* Work item *
This exercise needs all of the entries set down again, exactly as they read.

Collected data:
|---|
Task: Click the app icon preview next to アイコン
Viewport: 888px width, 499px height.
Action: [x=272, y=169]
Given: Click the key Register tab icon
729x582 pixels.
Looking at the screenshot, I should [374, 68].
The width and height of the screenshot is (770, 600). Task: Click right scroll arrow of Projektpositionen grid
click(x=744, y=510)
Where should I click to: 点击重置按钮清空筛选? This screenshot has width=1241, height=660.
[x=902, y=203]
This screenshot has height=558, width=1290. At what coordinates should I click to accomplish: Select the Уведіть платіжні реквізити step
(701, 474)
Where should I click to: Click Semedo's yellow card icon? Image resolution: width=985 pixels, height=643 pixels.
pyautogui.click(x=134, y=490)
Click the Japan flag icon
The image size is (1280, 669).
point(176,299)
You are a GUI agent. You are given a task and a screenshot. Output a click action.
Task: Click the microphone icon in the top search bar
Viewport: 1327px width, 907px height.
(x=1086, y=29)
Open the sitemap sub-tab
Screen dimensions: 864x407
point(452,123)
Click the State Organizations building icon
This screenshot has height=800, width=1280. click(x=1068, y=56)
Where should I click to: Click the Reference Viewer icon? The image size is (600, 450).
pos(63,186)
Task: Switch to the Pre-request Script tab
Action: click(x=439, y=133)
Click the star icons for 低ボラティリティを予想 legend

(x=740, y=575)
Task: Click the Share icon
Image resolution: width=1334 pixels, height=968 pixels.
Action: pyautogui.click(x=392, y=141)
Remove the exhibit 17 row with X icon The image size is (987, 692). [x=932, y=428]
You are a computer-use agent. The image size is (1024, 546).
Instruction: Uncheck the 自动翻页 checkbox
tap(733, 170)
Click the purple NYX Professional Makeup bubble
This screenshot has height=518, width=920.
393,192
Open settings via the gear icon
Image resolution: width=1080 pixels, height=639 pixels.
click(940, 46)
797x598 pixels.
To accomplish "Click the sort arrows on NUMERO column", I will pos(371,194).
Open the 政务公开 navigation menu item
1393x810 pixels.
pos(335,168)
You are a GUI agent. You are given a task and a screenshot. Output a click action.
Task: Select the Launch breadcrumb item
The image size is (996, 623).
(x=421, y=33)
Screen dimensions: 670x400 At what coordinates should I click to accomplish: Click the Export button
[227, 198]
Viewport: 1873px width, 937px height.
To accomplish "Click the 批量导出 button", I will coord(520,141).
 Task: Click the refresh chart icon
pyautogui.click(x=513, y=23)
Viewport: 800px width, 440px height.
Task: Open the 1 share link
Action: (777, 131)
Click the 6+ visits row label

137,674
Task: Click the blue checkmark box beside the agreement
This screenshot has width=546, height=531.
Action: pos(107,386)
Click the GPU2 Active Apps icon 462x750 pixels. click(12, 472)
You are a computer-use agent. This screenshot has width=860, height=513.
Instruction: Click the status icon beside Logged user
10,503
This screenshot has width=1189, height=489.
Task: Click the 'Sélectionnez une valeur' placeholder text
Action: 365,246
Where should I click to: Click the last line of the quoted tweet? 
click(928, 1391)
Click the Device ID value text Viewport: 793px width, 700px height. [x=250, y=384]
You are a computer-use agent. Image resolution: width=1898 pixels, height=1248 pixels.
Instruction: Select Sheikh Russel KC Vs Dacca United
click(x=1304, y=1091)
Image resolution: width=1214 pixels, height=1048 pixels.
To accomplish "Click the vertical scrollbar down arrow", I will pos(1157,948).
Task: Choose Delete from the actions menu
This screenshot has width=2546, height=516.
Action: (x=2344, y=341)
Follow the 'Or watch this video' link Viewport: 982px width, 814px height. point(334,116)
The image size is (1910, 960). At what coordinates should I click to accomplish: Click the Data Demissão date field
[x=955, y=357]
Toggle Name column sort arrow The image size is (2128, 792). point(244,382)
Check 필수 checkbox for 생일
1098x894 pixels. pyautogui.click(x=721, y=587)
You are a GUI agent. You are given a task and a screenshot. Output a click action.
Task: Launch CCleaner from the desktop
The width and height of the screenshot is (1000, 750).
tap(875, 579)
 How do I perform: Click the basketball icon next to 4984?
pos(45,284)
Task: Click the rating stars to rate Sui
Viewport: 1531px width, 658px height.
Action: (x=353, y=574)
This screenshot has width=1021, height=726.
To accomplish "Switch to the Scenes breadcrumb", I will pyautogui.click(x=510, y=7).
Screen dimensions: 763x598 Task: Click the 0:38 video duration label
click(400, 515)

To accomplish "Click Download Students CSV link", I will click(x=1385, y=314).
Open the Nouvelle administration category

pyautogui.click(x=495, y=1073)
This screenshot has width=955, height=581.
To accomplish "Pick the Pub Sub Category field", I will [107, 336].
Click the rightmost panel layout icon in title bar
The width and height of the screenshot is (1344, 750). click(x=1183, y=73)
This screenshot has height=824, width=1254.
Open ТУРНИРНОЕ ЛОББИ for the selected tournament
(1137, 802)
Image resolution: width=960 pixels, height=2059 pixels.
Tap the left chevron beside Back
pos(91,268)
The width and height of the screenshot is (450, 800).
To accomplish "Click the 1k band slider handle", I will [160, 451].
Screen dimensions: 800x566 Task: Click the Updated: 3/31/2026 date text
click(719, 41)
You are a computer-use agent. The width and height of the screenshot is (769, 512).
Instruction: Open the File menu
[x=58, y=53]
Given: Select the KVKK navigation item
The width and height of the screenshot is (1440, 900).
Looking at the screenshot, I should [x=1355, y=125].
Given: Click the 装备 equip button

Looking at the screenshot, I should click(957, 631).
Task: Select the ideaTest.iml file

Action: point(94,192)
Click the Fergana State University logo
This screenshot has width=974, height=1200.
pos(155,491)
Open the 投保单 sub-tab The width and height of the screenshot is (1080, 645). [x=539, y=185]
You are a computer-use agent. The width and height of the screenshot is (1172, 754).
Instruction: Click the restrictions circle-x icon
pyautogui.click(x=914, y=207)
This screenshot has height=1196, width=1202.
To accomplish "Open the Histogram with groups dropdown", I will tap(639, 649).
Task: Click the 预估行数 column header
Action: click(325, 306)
|---|
* The completed task *
Task: Click the app icon preview next to アイコン
Viewport: 888px width, 499px height.
Action: [x=272, y=169]
Given: Click the key Register tab icon
729x582 pixels.
Looking at the screenshot, I should [374, 68].
The width and height of the screenshot is (770, 600). Task: Click right scroll arrow of Projektpositionen grid
click(x=744, y=510)
Where should I click to: 点击重置按钮清空筛选? This screenshot has width=1241, height=660.
[x=902, y=203]
This screenshot has height=558, width=1290. At what coordinates should I click to accomplish: Select the Уведіть платіжні реквізити step
(701, 474)
Where should I click to: Click Semedo's yellow card icon? Image resolution: width=985 pixels, height=643 pixels.
pyautogui.click(x=134, y=490)
Click the Japan flag icon
The image size is (1280, 669).
point(176,299)
You are a GUI agent. You are given a task and a screenshot. Output a click action.
Task: Click the microphone icon in the top search bar
Viewport: 1327px width, 907px height.
(x=1086, y=29)
Open the sitemap sub-tab
Screen dimensions: 864x407
point(452,123)
Click the State Organizations building icon
This screenshot has height=800, width=1280. click(x=1068, y=56)
Where should I click to: Click the Reference Viewer icon? The image size is (600, 450).
pos(63,186)
Task: Switch to the Pre-request Script tab
Action: click(x=439, y=133)
Click the star icons for 低ボラティリティを予想 legend

(x=740, y=575)
Task: Click the Share icon
Image resolution: width=1334 pixels, height=968 pixels.
Action: pyautogui.click(x=392, y=141)
Remove the exhibit 17 row with X icon The image size is (987, 692). [x=932, y=428]
You are a computer-use agent. The image size is (1024, 546).
Instruction: Uncheck the 自动翻页 checkbox
tap(733, 170)
Click the purple NYX Professional Makeup bubble
This screenshot has height=518, width=920.
393,192
Open settings via the gear icon
Image resolution: width=1080 pixels, height=639 pixels.
click(940, 46)
797x598 pixels.
To accomplish "Click the sort arrows on NUMERO column", I will pos(371,194).
Open the 政务公开 navigation menu item
1393x810 pixels.
pos(335,168)
You are a GUI agent. You are given a task and a screenshot. Output a click action.
Task: Select the Launch breadcrumb item
The image size is (996, 623).
(x=421, y=33)
Screen dimensions: 670x400 At what coordinates should I click to accomplish: Click the Export button
[227, 198]
Viewport: 1873px width, 937px height.
To accomplish "Click the 批量导出 button", I will coord(520,141).
 Task: Click the refresh chart icon
pyautogui.click(x=513, y=23)
Viewport: 800px width, 440px height.
Task: Open the 1 share link
Action: (777, 131)
Click the 6+ visits row label

137,674
Task: Click the blue checkmark box beside the agreement
This screenshot has width=546, height=531.
Action: pos(107,386)
Click the GPU2 Active Apps icon 462x750 pixels. click(12, 472)
You are a computer-use agent. This screenshot has width=860, height=513.
Instruction: Click the status icon beside Logged user
10,503
This screenshot has width=1189, height=489.
Task: Click the 'Sélectionnez une valeur' placeholder text
Action: 365,246
Where should I click to: Click the last line of the quoted tweet? 
click(928, 1391)
Click the Device ID value text Viewport: 793px width, 700px height. [x=250, y=384]
You are a computer-use agent. Image resolution: width=1898 pixels, height=1248 pixels.
Instruction: Select Sheikh Russel KC Vs Dacca United
click(x=1304, y=1091)
Image resolution: width=1214 pixels, height=1048 pixels.
To accomplish "Click the vertical scrollbar down arrow", I will pos(1157,948).
Task: Choose Delete from the actions menu
This screenshot has width=2546, height=516.
Action: (x=2344, y=341)
Follow the 'Or watch this video' link Viewport: 982px width, 814px height. point(334,116)
The image size is (1910, 960). At what coordinates should I click to accomplish: Click the Data Demissão date field
[x=955, y=357]
Toggle Name column sort arrow The image size is (2128, 792). point(244,382)
Check 필수 checkbox for 생일
1098x894 pixels. pyautogui.click(x=721, y=587)
You are a GUI agent. You are given a task and a screenshot. Output a click action.
Task: Launch CCleaner from the desktop
The width and height of the screenshot is (1000, 750).
tap(875, 579)
 How do I perform: Click the basketball icon next to 4984?
pos(45,284)
Task: Click the rating stars to rate Sui
Viewport: 1531px width, 658px height.
Action: (x=353, y=574)
This screenshot has width=1021, height=726.
To accomplish "Switch to the Scenes breadcrumb", I will pyautogui.click(x=510, y=7).
Screen dimensions: 763x598 Task: Click the 0:38 video duration label
click(400, 515)

To accomplish "Click Download Students CSV link", I will click(x=1385, y=314).
Open the Nouvelle administration category

pyautogui.click(x=495, y=1073)
This screenshot has width=955, height=581.
To accomplish "Pick the Pub Sub Category field", I will [107, 336].
Click the rightmost panel layout icon in title bar
The width and height of the screenshot is (1344, 750). click(x=1183, y=73)
This screenshot has height=824, width=1254.
Open ТУРНИРНОЕ ЛОББИ for the selected tournament
(1137, 802)
Image resolution: width=960 pixels, height=2059 pixels.
Tap the left chevron beside Back
pos(91,268)
The width and height of the screenshot is (450, 800).
To accomplish "Click the 1k band slider handle", I will [160, 451].
Screen dimensions: 800x566 Task: Click the Updated: 3/31/2026 date text
click(719, 41)
You are a computer-use agent. The width and height of the screenshot is (769, 512).
Instruction: Open the File menu
[x=58, y=53]
Given: Select the KVKK navigation item
The width and height of the screenshot is (1440, 900).
Looking at the screenshot, I should [x=1355, y=125].
Given: Click the 装备 equip button

Looking at the screenshot, I should click(957, 631).
Task: Select the ideaTest.iml file

Action: point(94,192)
Click the Fergana State University logo
This screenshot has width=974, height=1200.
pos(155,491)
Open the 投保单 sub-tab The width and height of the screenshot is (1080, 645). [x=539, y=185]
You are a computer-use agent. The width and height of the screenshot is (1172, 754).
Instruction: Click the restrictions circle-x icon
pyautogui.click(x=914, y=207)
This screenshot has height=1196, width=1202.
To accomplish "Open the Histogram with groups dropdown", I will tap(639, 649).
Task: Click the 预估行数 column header
Action: click(325, 306)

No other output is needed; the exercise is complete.